* Data supplied
== Segment start ==

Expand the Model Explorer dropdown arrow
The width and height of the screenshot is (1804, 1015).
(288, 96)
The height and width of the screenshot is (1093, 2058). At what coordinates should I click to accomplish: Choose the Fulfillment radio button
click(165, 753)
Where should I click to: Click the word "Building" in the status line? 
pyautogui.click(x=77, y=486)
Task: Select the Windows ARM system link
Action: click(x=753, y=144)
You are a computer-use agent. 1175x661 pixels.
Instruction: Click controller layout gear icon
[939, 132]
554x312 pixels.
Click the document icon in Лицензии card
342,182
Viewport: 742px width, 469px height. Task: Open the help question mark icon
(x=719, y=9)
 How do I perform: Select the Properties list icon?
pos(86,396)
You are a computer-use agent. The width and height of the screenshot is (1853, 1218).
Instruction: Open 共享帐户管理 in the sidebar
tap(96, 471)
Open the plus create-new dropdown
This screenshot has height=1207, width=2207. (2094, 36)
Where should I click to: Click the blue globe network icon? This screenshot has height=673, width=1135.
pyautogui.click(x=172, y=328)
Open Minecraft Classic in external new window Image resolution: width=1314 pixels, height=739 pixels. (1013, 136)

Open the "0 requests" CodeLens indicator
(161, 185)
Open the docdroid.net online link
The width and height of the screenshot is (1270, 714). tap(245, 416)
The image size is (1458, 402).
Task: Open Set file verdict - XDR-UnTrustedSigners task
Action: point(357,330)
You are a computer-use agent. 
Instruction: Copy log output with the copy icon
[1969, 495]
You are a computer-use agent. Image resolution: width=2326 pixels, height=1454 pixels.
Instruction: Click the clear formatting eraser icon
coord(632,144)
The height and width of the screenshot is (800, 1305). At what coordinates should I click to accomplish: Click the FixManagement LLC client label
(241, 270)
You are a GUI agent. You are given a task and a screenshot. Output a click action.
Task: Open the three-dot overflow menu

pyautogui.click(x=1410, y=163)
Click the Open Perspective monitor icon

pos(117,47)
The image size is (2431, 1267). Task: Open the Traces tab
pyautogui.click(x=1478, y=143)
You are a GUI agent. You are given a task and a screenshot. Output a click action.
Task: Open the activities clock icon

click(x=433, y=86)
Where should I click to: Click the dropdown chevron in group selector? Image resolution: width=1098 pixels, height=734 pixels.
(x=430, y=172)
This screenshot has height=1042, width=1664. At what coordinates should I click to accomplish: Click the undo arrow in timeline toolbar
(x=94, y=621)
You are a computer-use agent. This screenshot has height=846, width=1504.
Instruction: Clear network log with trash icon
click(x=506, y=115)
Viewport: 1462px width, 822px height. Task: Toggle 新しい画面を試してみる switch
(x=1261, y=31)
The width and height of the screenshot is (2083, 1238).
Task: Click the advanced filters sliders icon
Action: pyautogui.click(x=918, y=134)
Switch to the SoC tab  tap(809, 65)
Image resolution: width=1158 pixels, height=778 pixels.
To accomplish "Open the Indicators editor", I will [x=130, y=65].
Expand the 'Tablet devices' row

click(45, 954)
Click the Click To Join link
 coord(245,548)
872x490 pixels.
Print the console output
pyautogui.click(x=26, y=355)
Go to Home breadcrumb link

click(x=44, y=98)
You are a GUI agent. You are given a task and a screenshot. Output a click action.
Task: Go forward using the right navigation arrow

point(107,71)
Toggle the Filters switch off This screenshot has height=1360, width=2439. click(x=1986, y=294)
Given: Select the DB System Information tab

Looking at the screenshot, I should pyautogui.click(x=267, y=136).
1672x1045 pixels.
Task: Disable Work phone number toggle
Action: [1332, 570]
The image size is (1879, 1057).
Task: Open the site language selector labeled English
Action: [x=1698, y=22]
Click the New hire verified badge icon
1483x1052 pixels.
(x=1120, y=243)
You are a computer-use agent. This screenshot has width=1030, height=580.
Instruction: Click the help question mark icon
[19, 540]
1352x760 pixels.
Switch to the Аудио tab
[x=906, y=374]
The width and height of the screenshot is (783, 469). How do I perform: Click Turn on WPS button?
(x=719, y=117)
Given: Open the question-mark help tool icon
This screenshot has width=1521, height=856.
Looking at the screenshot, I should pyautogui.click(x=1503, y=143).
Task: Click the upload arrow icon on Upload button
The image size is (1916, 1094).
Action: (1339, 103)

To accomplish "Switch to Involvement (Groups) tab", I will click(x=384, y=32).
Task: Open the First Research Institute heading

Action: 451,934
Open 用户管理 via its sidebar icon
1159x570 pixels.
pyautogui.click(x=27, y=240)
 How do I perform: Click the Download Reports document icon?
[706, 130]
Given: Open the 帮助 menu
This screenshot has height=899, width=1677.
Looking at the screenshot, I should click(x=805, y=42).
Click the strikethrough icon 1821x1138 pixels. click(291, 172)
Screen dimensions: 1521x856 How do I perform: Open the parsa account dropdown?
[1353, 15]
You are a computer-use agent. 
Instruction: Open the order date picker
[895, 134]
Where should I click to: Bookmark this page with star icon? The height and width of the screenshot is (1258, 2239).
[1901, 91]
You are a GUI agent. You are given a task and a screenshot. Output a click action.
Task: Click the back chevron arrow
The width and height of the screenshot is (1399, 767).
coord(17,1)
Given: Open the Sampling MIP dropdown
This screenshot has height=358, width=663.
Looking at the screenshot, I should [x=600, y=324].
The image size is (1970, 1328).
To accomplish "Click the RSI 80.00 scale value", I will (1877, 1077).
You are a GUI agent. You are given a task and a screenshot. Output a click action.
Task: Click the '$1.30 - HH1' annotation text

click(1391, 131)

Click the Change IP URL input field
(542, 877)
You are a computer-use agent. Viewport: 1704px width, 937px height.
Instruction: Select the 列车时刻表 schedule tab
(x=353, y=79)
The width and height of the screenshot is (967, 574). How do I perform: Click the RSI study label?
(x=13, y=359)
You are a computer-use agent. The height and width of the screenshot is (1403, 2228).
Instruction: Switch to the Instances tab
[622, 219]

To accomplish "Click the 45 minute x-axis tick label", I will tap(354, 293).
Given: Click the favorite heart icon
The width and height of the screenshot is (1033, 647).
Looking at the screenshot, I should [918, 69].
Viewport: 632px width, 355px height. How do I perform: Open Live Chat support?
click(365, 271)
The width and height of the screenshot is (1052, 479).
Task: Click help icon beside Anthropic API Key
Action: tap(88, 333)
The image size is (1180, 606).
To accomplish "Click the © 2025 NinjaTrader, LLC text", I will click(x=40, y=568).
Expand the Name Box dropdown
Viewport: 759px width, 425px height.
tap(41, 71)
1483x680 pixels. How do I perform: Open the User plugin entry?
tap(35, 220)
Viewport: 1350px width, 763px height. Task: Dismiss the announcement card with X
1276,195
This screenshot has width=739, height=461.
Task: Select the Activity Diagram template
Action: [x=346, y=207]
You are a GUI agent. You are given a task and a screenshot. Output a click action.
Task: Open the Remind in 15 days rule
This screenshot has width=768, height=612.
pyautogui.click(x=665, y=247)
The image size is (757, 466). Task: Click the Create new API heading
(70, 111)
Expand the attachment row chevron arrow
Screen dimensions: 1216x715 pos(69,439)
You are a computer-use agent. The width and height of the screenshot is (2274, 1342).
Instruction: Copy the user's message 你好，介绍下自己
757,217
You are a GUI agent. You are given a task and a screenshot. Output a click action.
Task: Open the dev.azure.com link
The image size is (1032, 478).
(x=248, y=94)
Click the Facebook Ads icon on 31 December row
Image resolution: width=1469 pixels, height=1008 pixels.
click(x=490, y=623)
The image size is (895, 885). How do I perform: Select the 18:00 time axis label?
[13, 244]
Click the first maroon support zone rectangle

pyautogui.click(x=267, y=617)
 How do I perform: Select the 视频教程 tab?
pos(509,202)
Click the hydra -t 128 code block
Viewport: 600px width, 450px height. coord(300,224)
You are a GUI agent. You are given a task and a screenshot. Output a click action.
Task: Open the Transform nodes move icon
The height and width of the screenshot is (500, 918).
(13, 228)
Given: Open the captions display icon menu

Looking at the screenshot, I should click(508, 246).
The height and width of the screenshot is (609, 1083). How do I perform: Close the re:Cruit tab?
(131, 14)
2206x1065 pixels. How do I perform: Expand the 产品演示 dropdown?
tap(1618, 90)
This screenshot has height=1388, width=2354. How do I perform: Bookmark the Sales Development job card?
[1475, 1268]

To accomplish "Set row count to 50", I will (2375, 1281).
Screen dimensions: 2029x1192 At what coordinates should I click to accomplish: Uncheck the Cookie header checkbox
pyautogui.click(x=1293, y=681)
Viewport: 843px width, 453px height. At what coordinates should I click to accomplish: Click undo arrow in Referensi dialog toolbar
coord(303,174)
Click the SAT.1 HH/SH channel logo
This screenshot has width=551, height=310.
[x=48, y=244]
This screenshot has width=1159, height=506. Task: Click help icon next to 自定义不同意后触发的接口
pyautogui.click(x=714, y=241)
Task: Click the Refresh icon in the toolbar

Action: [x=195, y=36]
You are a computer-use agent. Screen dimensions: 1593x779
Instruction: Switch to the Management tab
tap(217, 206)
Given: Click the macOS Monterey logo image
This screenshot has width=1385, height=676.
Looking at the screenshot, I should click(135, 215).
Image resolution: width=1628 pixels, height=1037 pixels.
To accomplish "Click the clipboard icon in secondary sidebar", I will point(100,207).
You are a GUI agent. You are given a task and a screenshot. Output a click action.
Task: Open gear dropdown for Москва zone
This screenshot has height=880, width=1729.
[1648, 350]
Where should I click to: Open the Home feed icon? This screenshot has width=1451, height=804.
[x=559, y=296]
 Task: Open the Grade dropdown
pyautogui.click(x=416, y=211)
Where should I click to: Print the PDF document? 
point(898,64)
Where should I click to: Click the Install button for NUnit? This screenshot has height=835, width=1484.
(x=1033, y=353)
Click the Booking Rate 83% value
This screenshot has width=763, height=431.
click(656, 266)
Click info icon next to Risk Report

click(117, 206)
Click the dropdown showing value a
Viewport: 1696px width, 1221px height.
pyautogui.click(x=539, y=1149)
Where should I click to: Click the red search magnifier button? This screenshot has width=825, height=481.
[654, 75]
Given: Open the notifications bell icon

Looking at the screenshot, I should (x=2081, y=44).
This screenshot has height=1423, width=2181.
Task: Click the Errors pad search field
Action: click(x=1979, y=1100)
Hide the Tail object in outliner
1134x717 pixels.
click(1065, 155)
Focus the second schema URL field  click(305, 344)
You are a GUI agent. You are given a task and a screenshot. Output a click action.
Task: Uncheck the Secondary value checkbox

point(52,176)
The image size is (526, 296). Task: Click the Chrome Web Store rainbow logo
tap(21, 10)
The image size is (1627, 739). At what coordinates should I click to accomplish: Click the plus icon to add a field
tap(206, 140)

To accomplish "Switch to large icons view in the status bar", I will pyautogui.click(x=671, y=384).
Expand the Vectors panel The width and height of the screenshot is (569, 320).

== Segment end ==

* What to work on
Check each line of the data above for the word "will". Report how many lines have it, and nothing else.

* Expected answer
8